Found at {mod}`cattrs.preconf.bson`. Tested against the _bson_ module bundled with the _pymongo_ library, not the standalone PyPI _bson_ package.

Sets are serialized as lists, and deserialized back into sets.

_bson_ doesn't support integers less than -9223372036854775808 or greater than 9223372036854775807 (64-bit signed).
_bson_ does not support null bytes in mapping keys.
_bson_ only supports mappings with string keys so mappings will have their keys stringified before serialization, and destringified during deserialization.
The _bson_ datetime representation doesn't support microsecond accuracy.
`date` s are serialized as ISO 8601 strings.

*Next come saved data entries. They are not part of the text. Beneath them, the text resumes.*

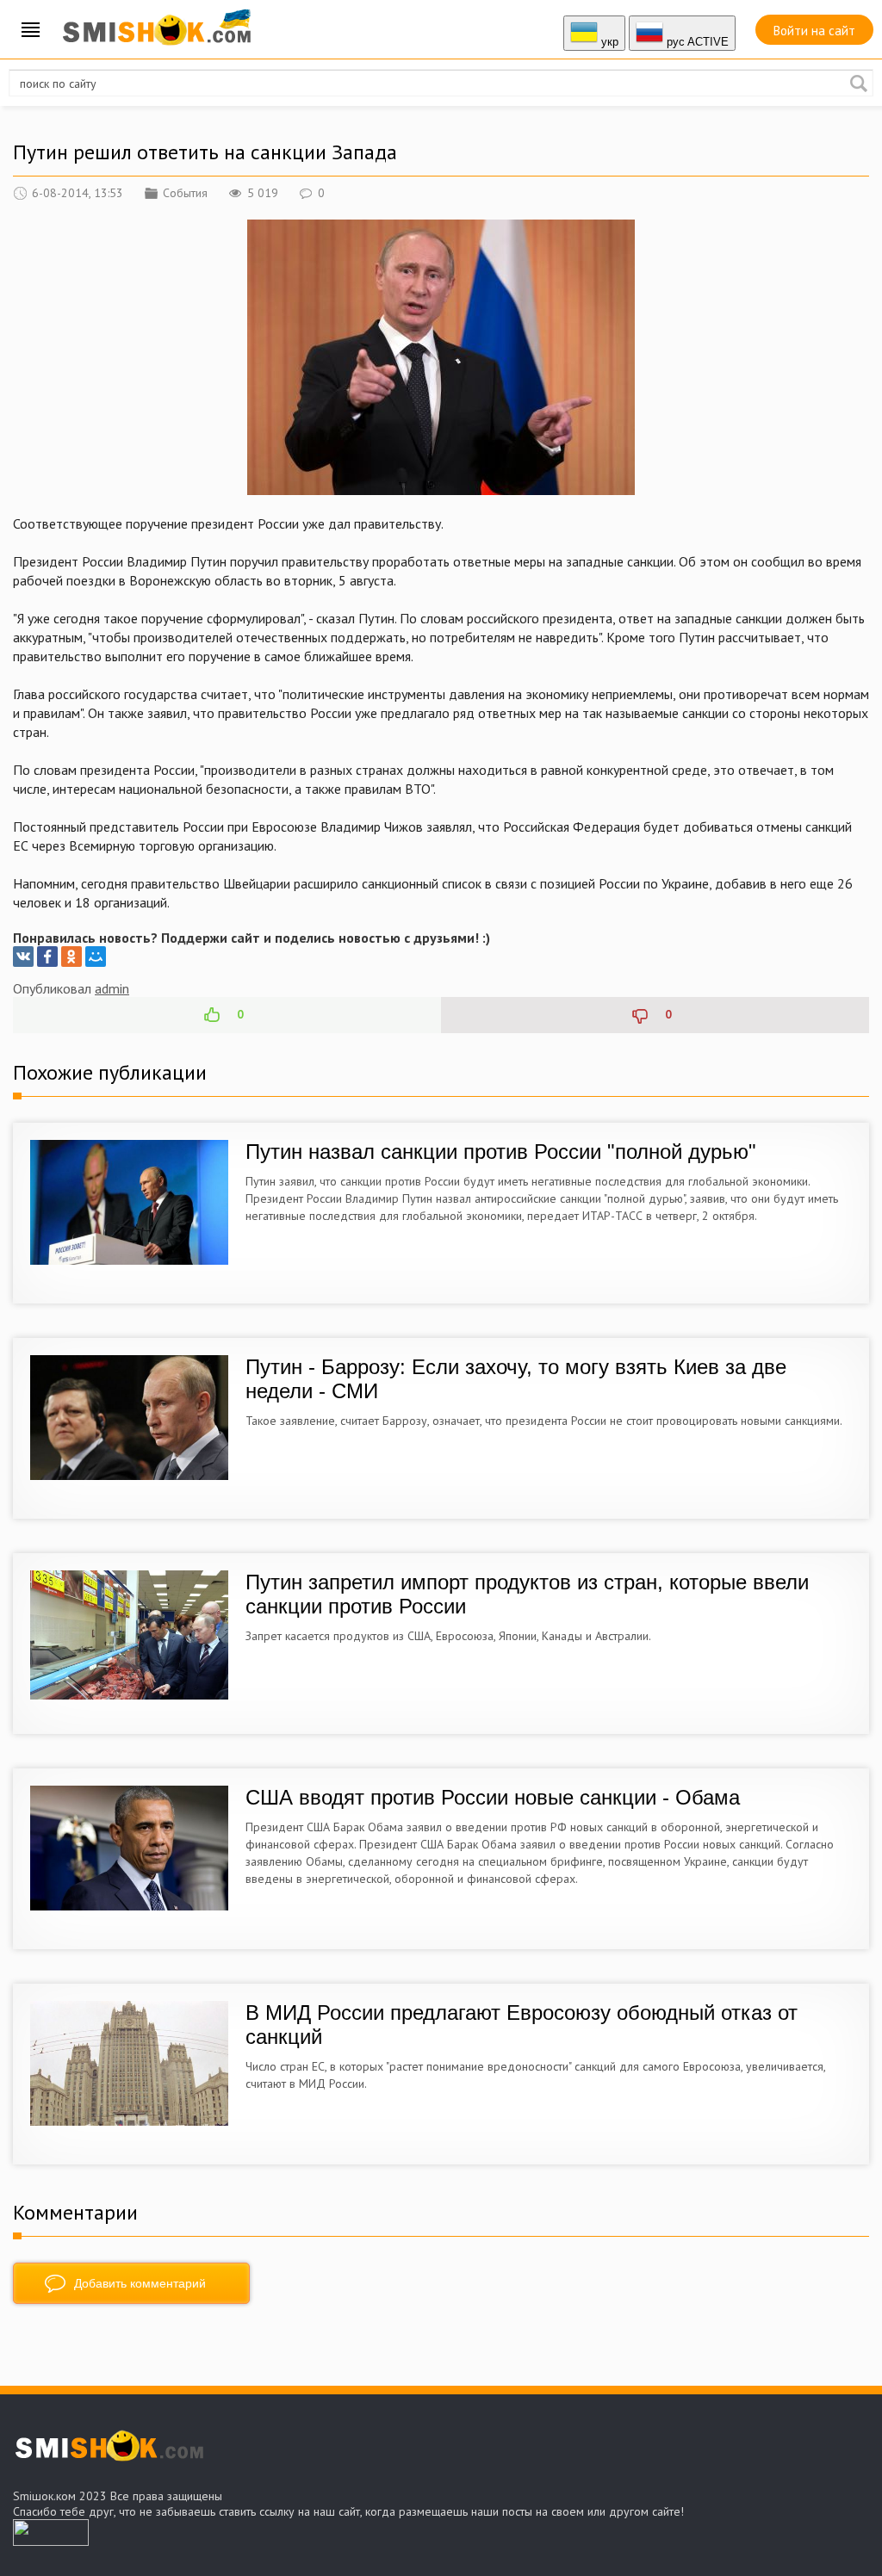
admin (112, 988)
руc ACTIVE (696, 41)
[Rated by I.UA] (51, 2540)
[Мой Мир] (95, 956)
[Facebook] (47, 956)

When encoding and decoding, the library needs to be passed `codec_options=bson.CodecOptions(tz_aware=True)` to get the full range of compatibility.


## _pyyaml_

Found at {mod}`cattrs.preconf.pyyaml`.

Frozensets are serialized as lists, and deserialized back into frozensets.
`date` s are serialized as ISO 8601 strings.
Typed named tuples are unstructured into ordinary tuples, and then into YAML arrays by _pyyaml_.

## _tomlkit_

Found at {mod}`cattrs.preconf.tomlkit`.

Bytes are serialized as base 85 strings. Sets are serialized as lists, and deserialized back into sets.
Tuples are serialized as lists, and deserialized back into tuples.
_tomlkit_ only supports mappings with string keys so mappings will have their keys stringified before serialization, and destringified during deserialization. `date` s are serialized as ISO 8601 strings.